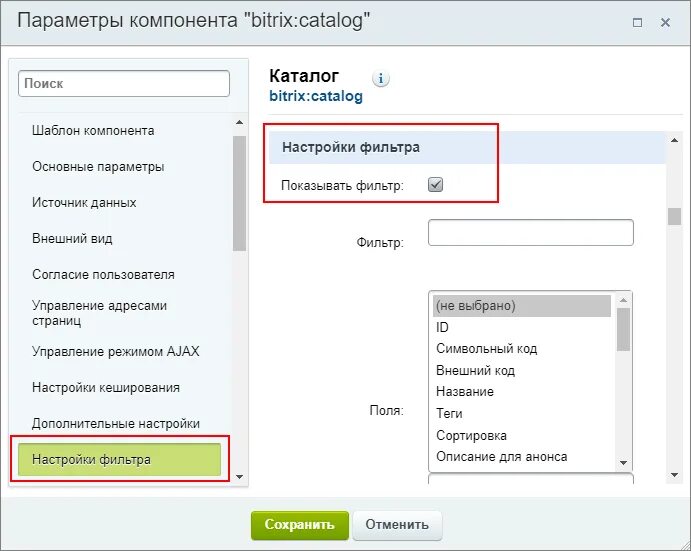
Task: Open Управление режимом AJAX section
Action: 116,351
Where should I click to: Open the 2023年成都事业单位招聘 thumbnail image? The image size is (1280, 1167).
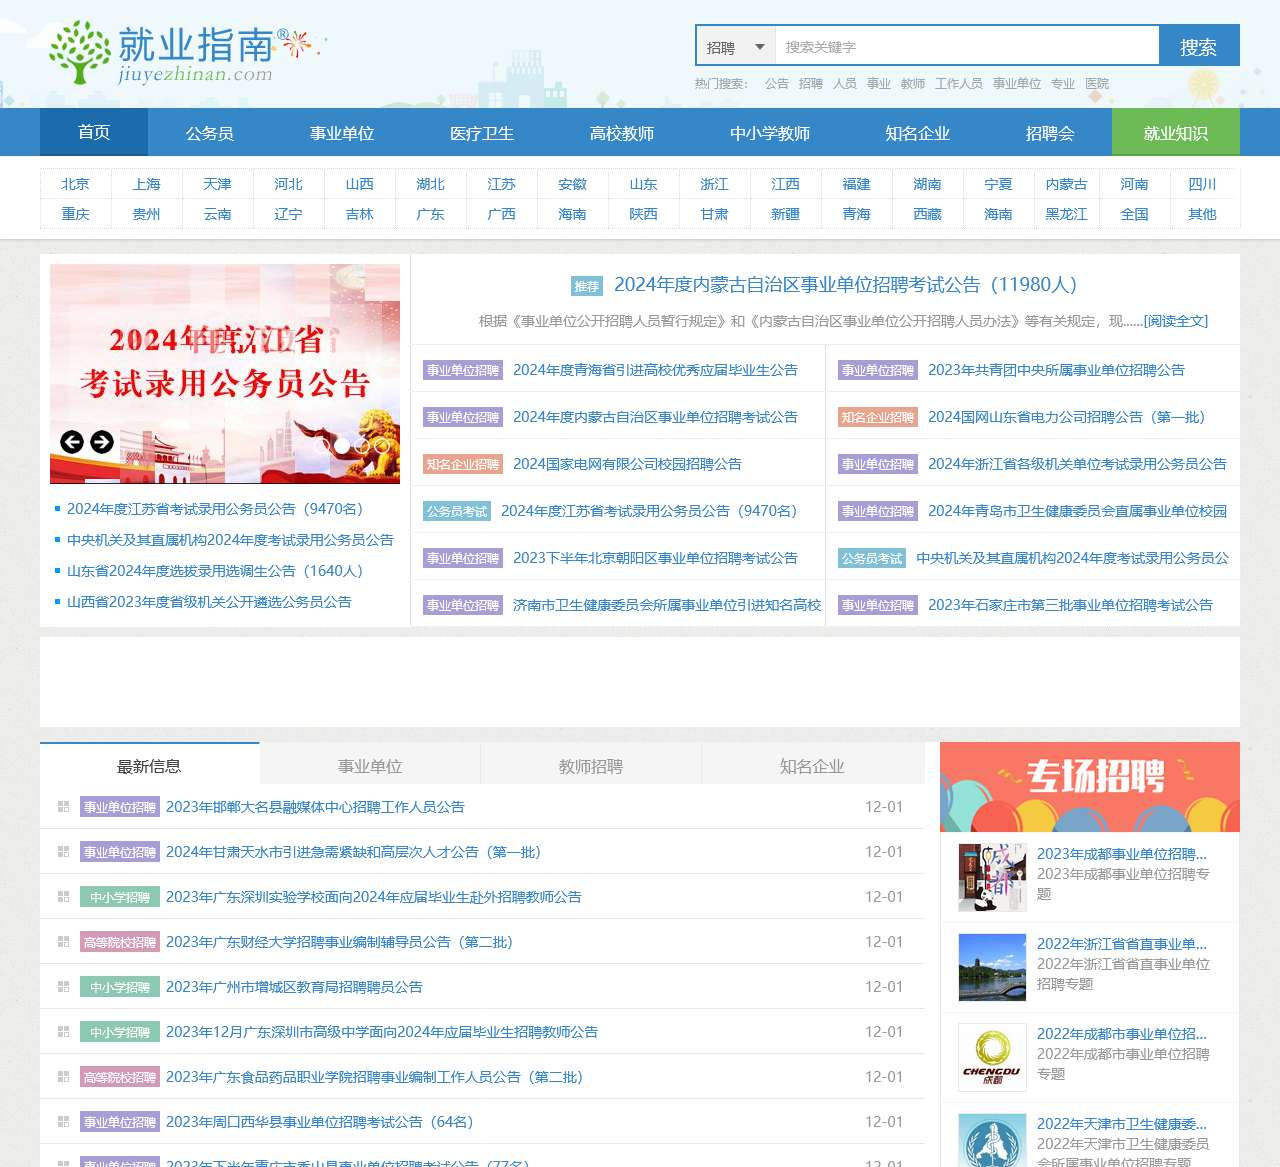pos(992,877)
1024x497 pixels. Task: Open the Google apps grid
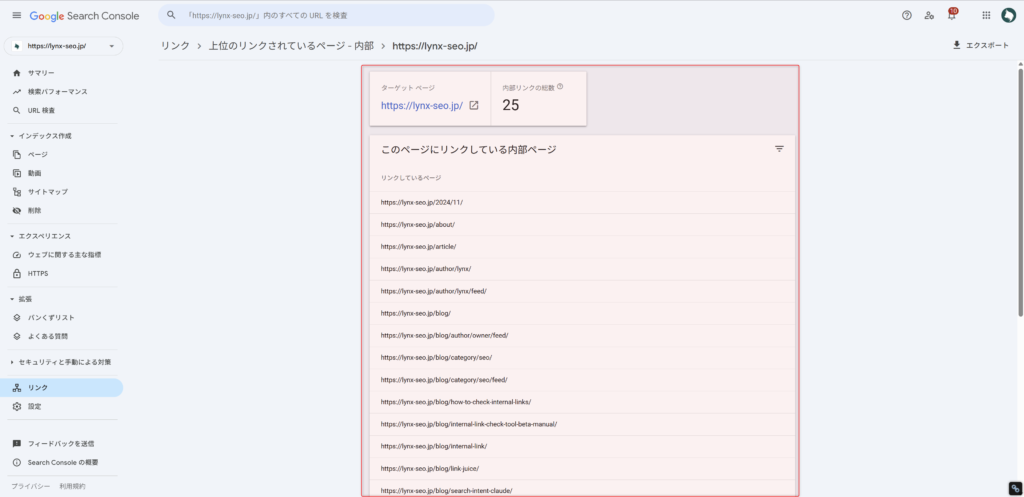(986, 15)
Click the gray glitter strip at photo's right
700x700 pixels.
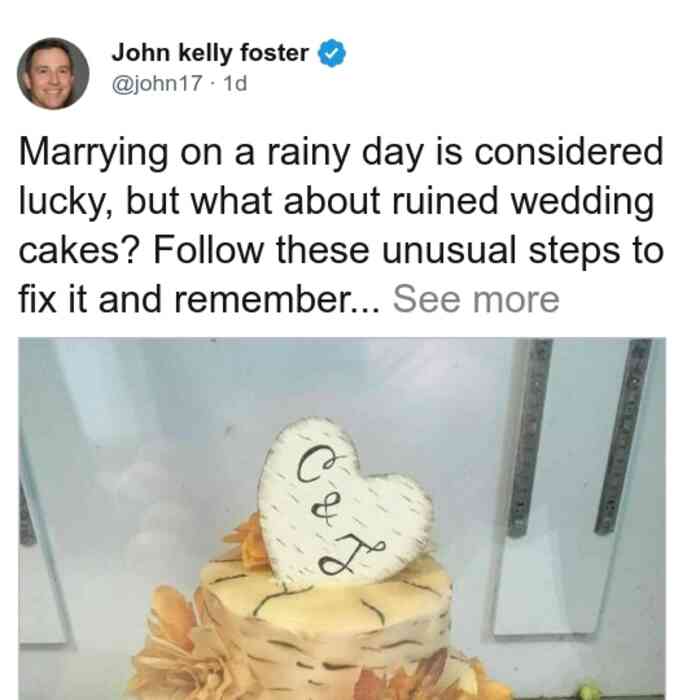tap(625, 435)
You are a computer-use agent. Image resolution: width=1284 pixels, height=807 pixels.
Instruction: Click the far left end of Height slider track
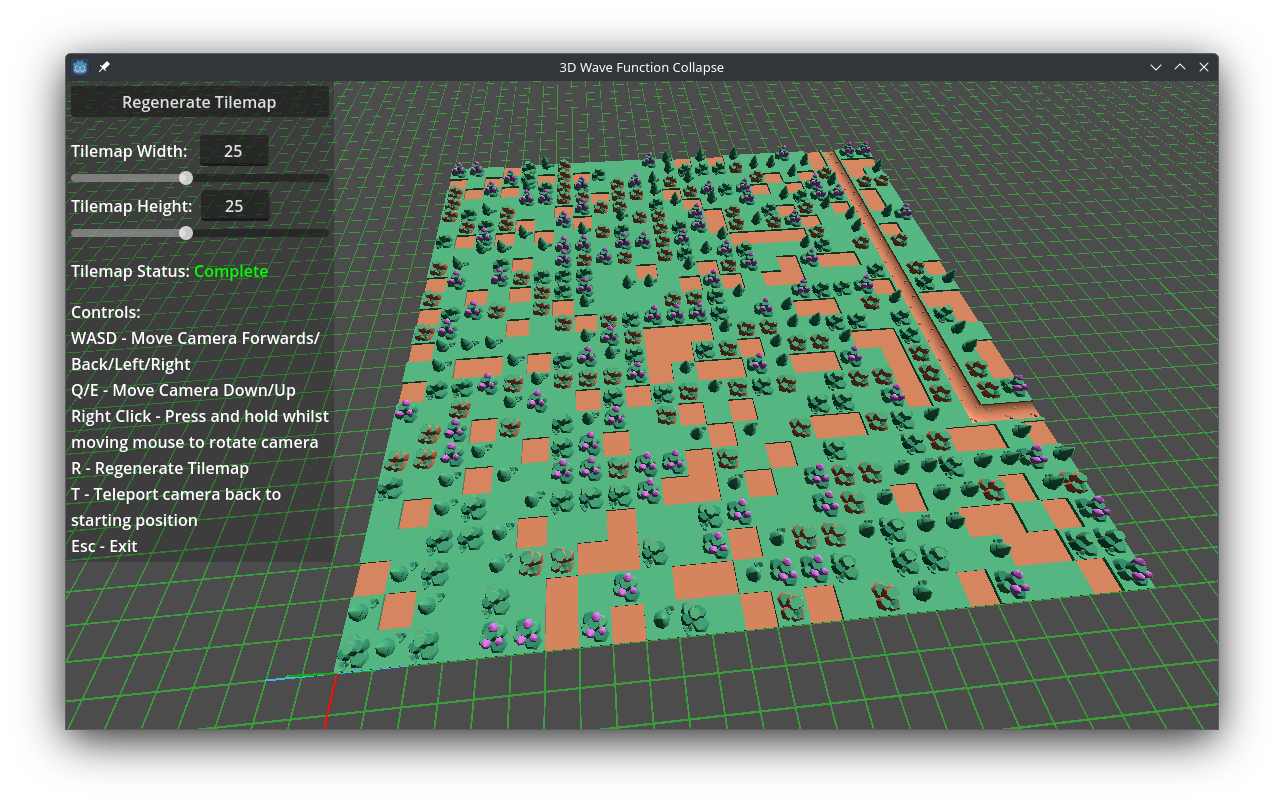click(75, 233)
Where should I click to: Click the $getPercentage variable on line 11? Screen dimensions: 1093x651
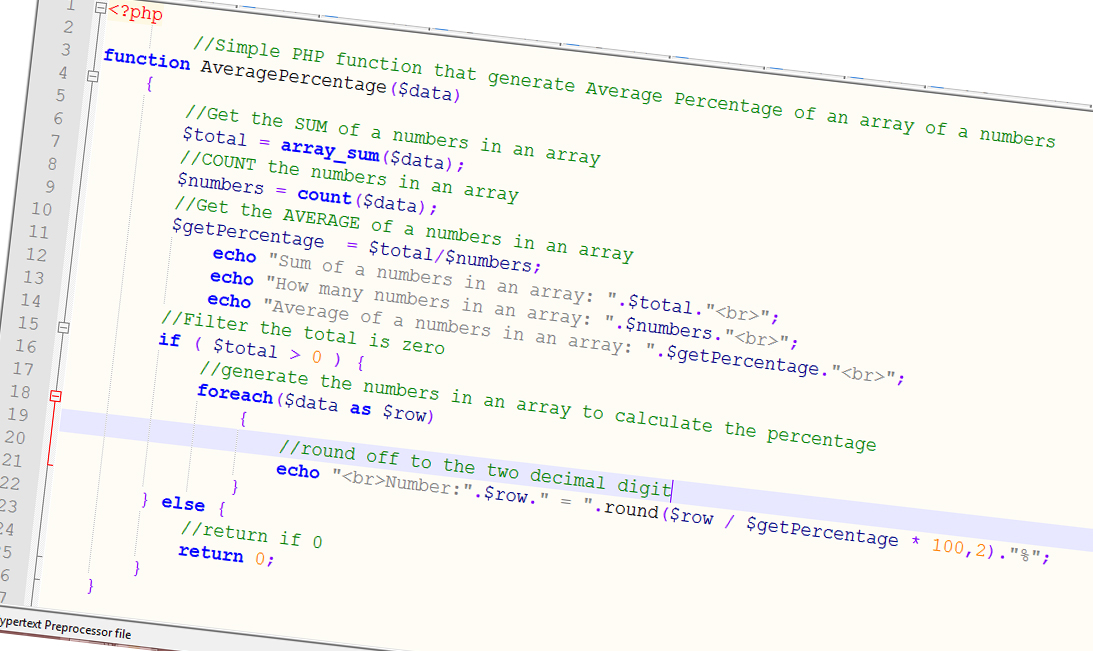248,234
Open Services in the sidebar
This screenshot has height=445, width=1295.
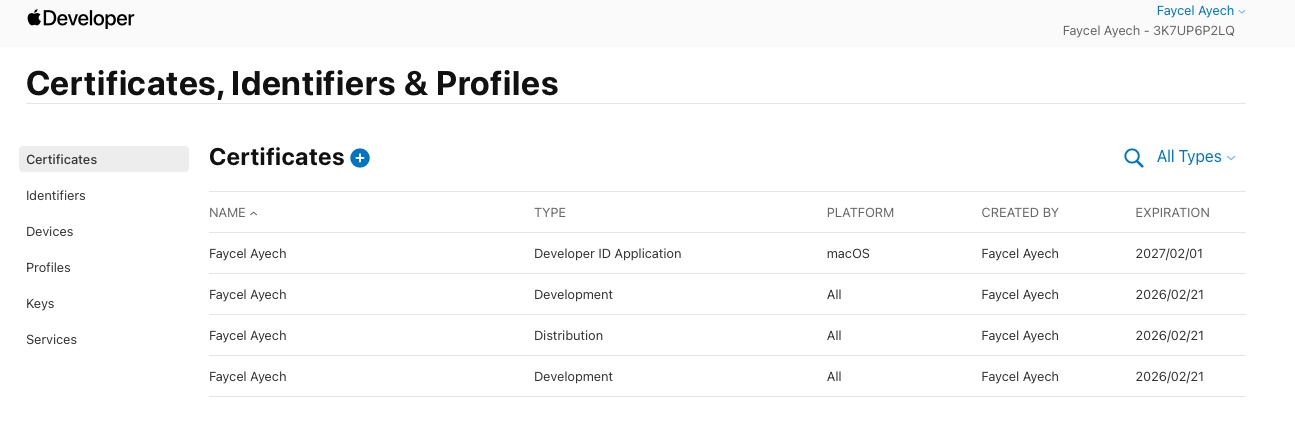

════════════════════

Leaving all pictures out, output exactly the lines of the material above from the line with "Where should I click to: Open" to the line with "Open Services in the sidebar", both included.

Where should I click to: Open the 2023年成都事业单位招聘 thumbnail image? The image size is (1280, 1167).
pos(992,877)
1024x497 pixels. Task: Open the Google apps grid
(986, 15)
Click the gray glitter strip at photo's right
700x700 pixels.
tap(625, 435)
You are a computer-use agent. Image resolution: width=1284 pixels, height=807 pixels.
Instruction: Click the far left end of Height slider track
click(75, 233)
Where should I click to: Click the $getPercentage variable on line 11? Screen dimensions: 1093x651
248,234
Open Services in the sidebar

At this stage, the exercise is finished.